You can see that we have a bunch of data here that would probably be considered sensitive in some contexts. Some of it is in clearly labelled columns, which might be easy to deal with manually, but some of it is embedded within free-form text in the comments column. That's pretty common whenever you are storing data coming from users: they can (and often do) enter sensitive info that needs special handling.

Let's *encapsulate* this data. A capsule is Antimatter's object format for tagged data. It stores the full set of data, as well as all the classification tags. It's encrypted, so can be stored anywhere without worrying that sensitive data might be accessible to those who can access the object. Having an intermediate file format lets you do the classification once, and then re-use multiple times. This is convenient, because classification is often fairly heavyweight.

When we encapsulate, we have to specify a *write_context* that contains the configuration for which classifiers to run on the data. New domains come with a `default` write context that does no classification, and a `sensitive` write context that uses the `fast-pii` classifier to tag common PII. You can change the configuration of these write contexts or add new ones as needed, but we're going to just use `sensitive` for now.

In [None]:
capsule = amr.encapsulate(df, write_context="sensitive")

Once the classification is done, we can write the capsule to a file, or just use it directly to read the data. When reading data, you need to specify a `read_context` which contains the configuration for what redaction and transformation should occur on the data. New domains come with a `default` read context which does no redaction, but we will add some rules to it in a bit

In [None]:
capsule.save("mycapsule.ca")
data = amr.load_capsule(data=capsule, read_context="default").data()
data

You will notice that what we got back was a Pandas dataframe. Antimatter stores some information about the shape of the data during encapsulation, and automatically presents the data in the same form when reading (in this case, a Pandas dataframe). This lets you insert Antimatter into your data pipeline without impacting any of the operations that happen after the read. You can use `.data_as()` instead of `.data()` if you'd like to read the data in a different format.

So now, let's do some redaction. This is achieved by adding a rule to the read context. Rules can be fairly complex, to deal with advanced cases like reproducing permissions that existed in the original source of data, but we're going to make a simple one that just references a Tag and redacts if it exists:

In [None]:
amr.add_read_context_rules('default', antimatter.ReadContextRuleBuilder()
                    .add_match_expression(antimatter.Source.Tags, 
                                          key="tag.antimatter.io/pii/name",
                                          operator=antimatter.Operator.Exists)
                    .set_action(antimatter.Action.Redact))

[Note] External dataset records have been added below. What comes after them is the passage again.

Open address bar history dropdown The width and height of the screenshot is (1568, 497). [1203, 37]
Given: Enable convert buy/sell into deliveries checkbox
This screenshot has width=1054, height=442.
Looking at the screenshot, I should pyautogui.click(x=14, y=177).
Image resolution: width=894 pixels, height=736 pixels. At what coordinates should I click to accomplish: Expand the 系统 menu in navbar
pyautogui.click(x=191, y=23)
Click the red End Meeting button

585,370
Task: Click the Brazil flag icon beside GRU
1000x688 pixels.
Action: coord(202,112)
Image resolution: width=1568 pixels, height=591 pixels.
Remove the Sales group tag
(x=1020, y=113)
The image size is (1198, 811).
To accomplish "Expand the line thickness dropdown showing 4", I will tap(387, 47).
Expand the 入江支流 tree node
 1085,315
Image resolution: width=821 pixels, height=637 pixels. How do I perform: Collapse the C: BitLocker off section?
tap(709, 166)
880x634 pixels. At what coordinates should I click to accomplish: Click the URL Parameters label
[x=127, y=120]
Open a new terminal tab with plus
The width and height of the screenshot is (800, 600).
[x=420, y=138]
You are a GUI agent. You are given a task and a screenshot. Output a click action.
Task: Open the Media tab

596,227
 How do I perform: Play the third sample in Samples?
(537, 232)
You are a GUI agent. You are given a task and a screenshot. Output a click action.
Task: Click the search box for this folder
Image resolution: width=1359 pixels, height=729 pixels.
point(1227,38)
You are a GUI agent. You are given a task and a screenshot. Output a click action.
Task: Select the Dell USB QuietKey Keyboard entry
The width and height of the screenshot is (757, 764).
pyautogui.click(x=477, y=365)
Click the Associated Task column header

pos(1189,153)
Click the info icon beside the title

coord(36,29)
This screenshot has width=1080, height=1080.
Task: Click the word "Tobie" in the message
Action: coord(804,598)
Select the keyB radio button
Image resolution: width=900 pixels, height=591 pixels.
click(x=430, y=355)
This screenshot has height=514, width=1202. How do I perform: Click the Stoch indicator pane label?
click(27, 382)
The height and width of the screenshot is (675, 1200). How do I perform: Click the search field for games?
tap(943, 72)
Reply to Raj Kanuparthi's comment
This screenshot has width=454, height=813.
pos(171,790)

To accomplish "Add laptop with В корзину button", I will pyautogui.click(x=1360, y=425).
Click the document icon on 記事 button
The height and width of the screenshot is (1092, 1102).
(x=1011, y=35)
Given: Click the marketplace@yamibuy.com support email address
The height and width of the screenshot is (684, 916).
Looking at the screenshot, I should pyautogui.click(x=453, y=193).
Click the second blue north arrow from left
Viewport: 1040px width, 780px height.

Now, if we read the data again, we'll see that names have been redacted in both the name columns, but also in the comments:

In [None]:
amr.load_capsule(data=capsule, read_context="default").data()

We added the rule to the `default` read context, but the purpose of read contexts is to be able to capture policy about what data can be used in which conditions. So you might have different read contexts for use cases (e.g. model training) or for different teams (e.g. fraud). Let's make a new read context for `analytics` and configure some rules to redact more of the PII in this dataset:

In [None]:
# add a new read context
amr.add_read_context('analytics', antimatter.ReadContextBuilder()
                     .set_summary("redacts data for use in analytics"))

# set some rules
amr.add_read_context_rules('analytics',antimatter.ReadContextRuleBuilder()
                    .add_match_expression(antimatter.Source.Tags, 
                                          key="tag.antimatter.io/pii/name",
                                          operator=antimatter.Operator.Exists)
                    .set_action(antimatter.Action.Redact))
amr.add_read_context_rules('analytics',antimatter.ReadContextRuleBuilder()
                    .add_match_expression(antimatter.Source.Tags, 
                                          key="tag.antimatter.io/pii/email_address",
                                          operator=antimatter.Operator.Exists)
                    .set_action(antimatter.Action.Redact))
amr.add_read_context_rules('analytics',antimatter.ReadContextRuleBuilder()
                    .add_match_expression(antimatter.Source.Tags, 
                                          key="tag.antimatter.io/pii/ssn",
                                          operator=antimatter.Operator.Exists)
                    .set_action(antimatter.Action.Redact))

Now, if we load the capsule again, we'll see that more of the PII has been redacted

In [None]:
amr.load_capsule(data=capsule, read_context="analytics").data()

You can see which tags are available to reference in your rules by calling `list_hooks`. The `sensitive` write context uses `fast-pii` by default:

In [None]:
amr.list_hooks()

One of the advantage of using Antimatter is that the policy captured in the read context is separate from your data pipeline. Often, the rules of what data is allowed to be used by whom are actually decided by different stakeholders (e.g. the security or legal teams) than the folks who are doing data cleaning and augmentation for the purposes of analytics. 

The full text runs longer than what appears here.